A child is called a frequent relapser if they have 2 or more relapses in 6 months, or 4 in any 12 months. Steroid-dependent means relapsing on dose reduction or within 2 weeks of stopping. Both groups need a steroid-sparing strategy. Options used in UK paediatric nephrology, in rough order of escalation:
- Levamisole — well tolerated, reduces relapse frequency, often the first add-on
- Mycophenolate mofetil (MMF) — second-line, oral, reasonably well tolerated
- Calcineurin inhibitors (tacrolimus, ciclosporin) — more potent, need blood level monitoring, watch kidney function
- Cyclophosphamide — short course (8–12 weeks), can induce prolonged remission, but fertility considerations in older children
- Rituximab — IV infusions targeting B-cells; increasingly used in frequently relapsing cases, often gives 12+ months relapse-free, reduces cumulative steroid load substantially
The Infection Issues That Matter
Children with active nephrotic syndrome lose immunoglobulins and complement factors in the urine alongside the albumin. They are also usually on steroids. Two infections deserve specific attention:
Bacterial peritonitis. Streptococcus pneumoniae and gram-negatives can seed the ascitic fluid. Fever plus abdominal pain in a child with nephrotic syndrome is an emergency — same-day assessment, blood cultures, and IV antibiotics. It is one of the few situations where a paracentesis to sample ascitic fluid is justified.

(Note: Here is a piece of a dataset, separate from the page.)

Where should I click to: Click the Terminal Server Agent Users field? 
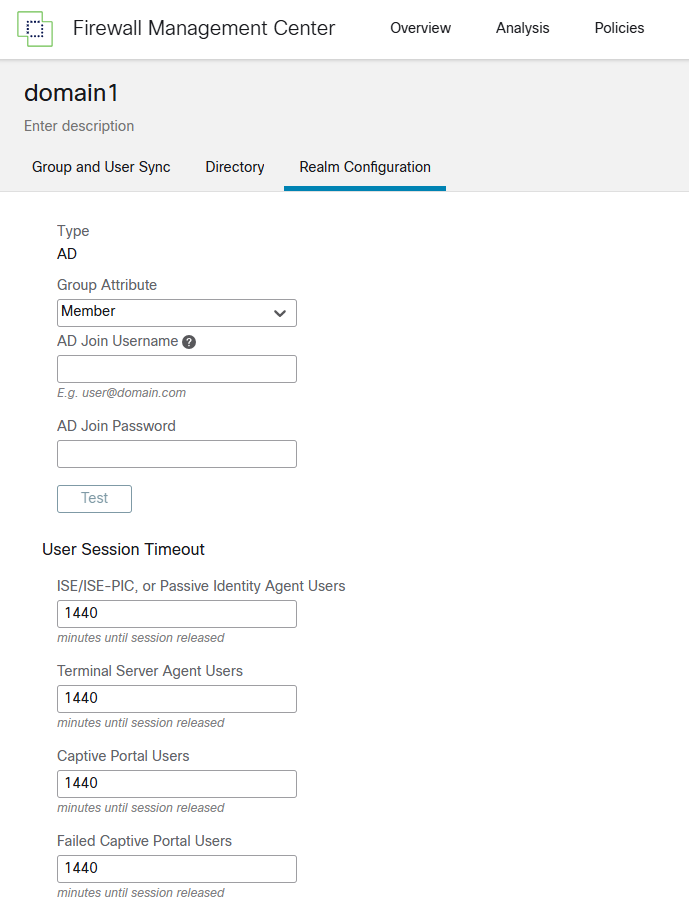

Chickenpox in a steroid-treated, non-immune child. Varicella can be severe and occasionally fatal in immunosuppressed children. Any household, classroom, or playgroup exposure needs same-day contact with the nephrology team to discuss varicella zoster immunoglobulin (VZIG) and aciclovir prophylaxis. Check immune status at diagnosis — many children will have had a chickenpox vaccine or natural infection, but some haven't.

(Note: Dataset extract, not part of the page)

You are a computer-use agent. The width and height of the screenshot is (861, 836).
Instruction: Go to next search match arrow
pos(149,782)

Vaccination strategy:- Pneumococcal vaccine (PCV13 + PPV23 boost) — important
- Annual flu vaccine
- Live vaccines (MMR, varicella) avoided during high-dose steroid courses; given in remission off treatment
- Catch up on anything missed at diagnosis once stable
What Long-Term Looks Like
Most children with steroid-responsive minimal change disease grow out of it. Roughly 80% are off all treatment by adolescence; the relapsing pattern becomes less frequent through the school-age years. Long-term kidney function is usually preserved.

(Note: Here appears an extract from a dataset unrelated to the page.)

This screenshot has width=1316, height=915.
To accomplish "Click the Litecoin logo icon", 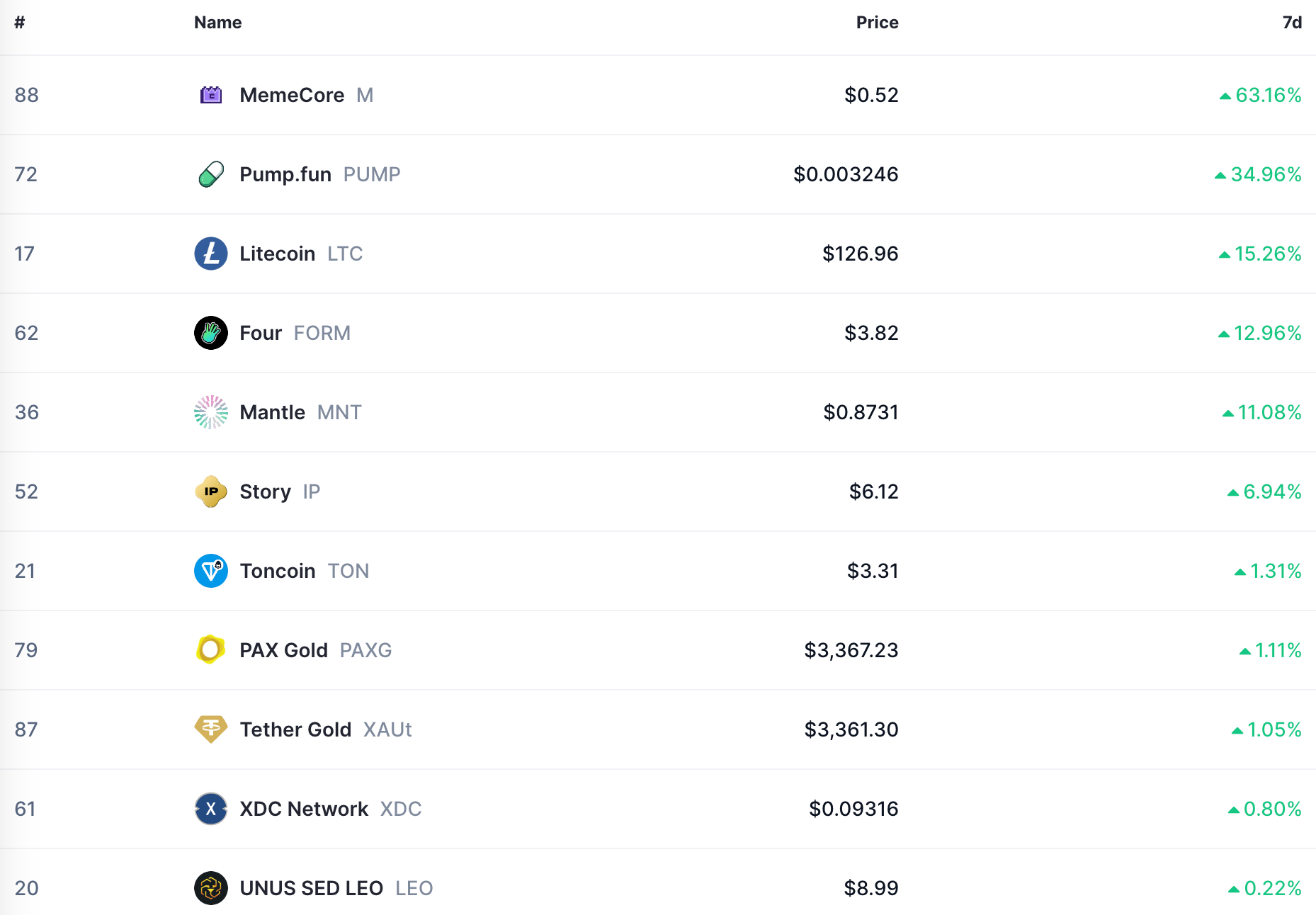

The minority who don't respond to steroids — steroid-resistant nephrotic syndrome — are a different problem with different prognosis. Genetic testing (NPHS1, NPHS2, WT1, and other podocyte genes) is part of the workup; some forms are familial and don't respond to immunosuppression at all.
Key Takeaways
Nephrotic syndrome usually shows up first as puffy eyelids that don't go away with the day. The kidney filter is leaking albumin into the urine, water follows out of the bloodstream into tissues, and the child swells. In children, more than 90% of cases are minimal change disease and respond well to oral steroids. Most children relapse at least once. Families learn to dipstick urine at home, recognise the signs early, and call before things get severe. Two infection emergencies to remember: fever with abdominal pain (think bacterial peritonitis), and any chickenpox exposure on steroids.